INSTRUCTIONS TO FOLLOW ->
Write out the rows word for word, from the line containing "Where should I" down to the line containing "tap(788, 33)", and leave the pictures out.

DATA TO PROCESS ->
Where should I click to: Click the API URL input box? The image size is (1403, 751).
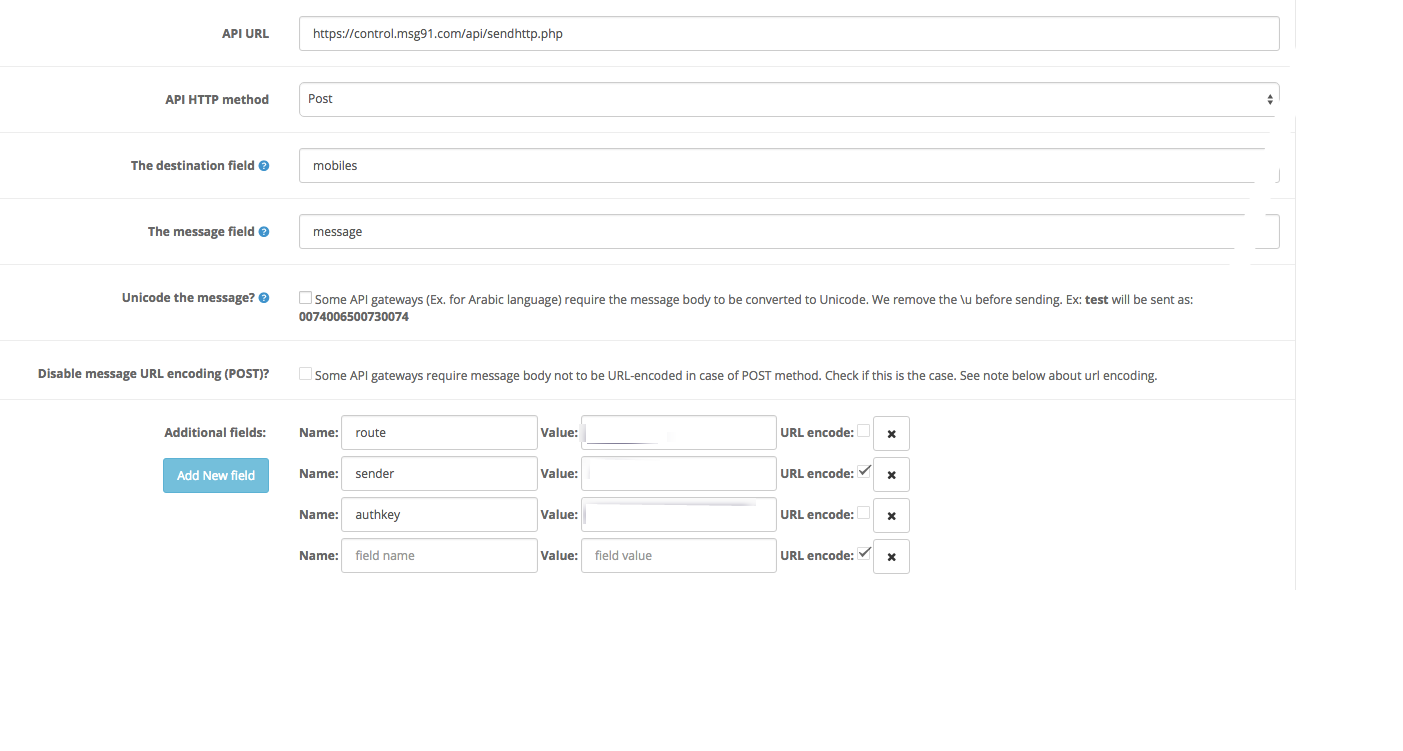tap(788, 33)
--
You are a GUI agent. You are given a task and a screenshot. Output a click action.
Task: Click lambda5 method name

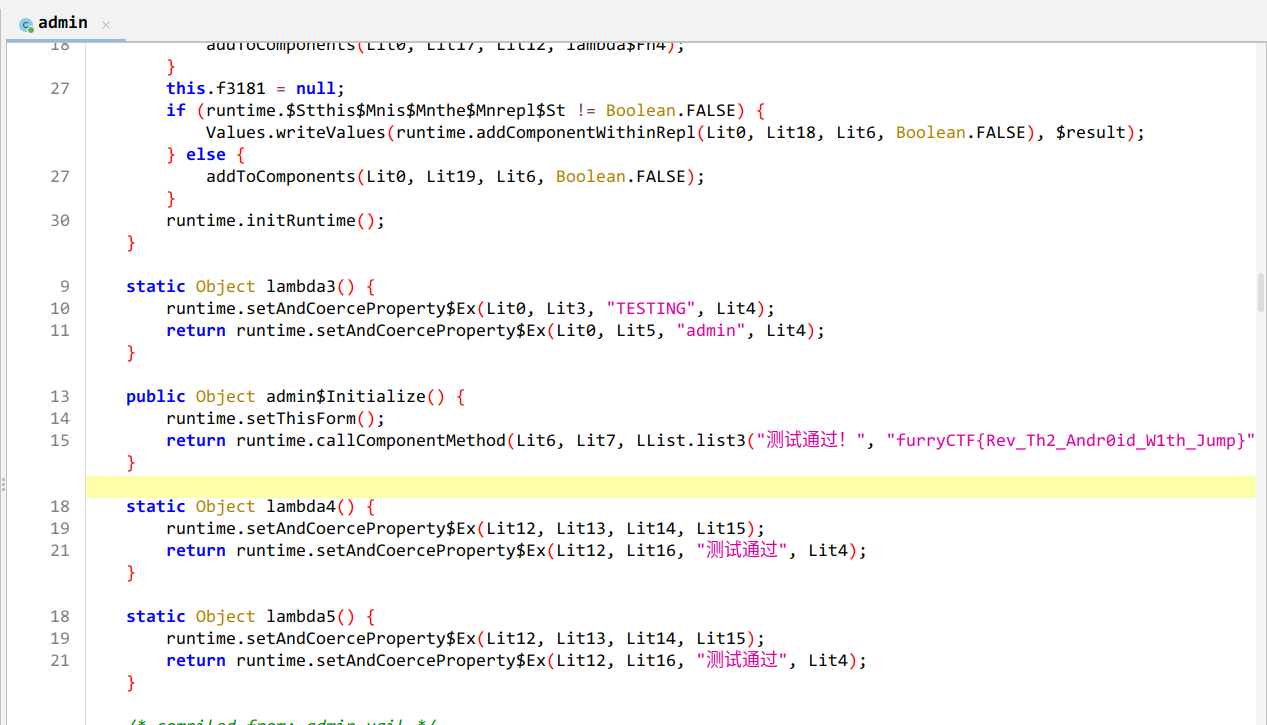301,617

RESPONSE TO THIS TASK ->
Where should I click to: Click the API URL input box? The image size is (1403, 751).
tap(788, 33)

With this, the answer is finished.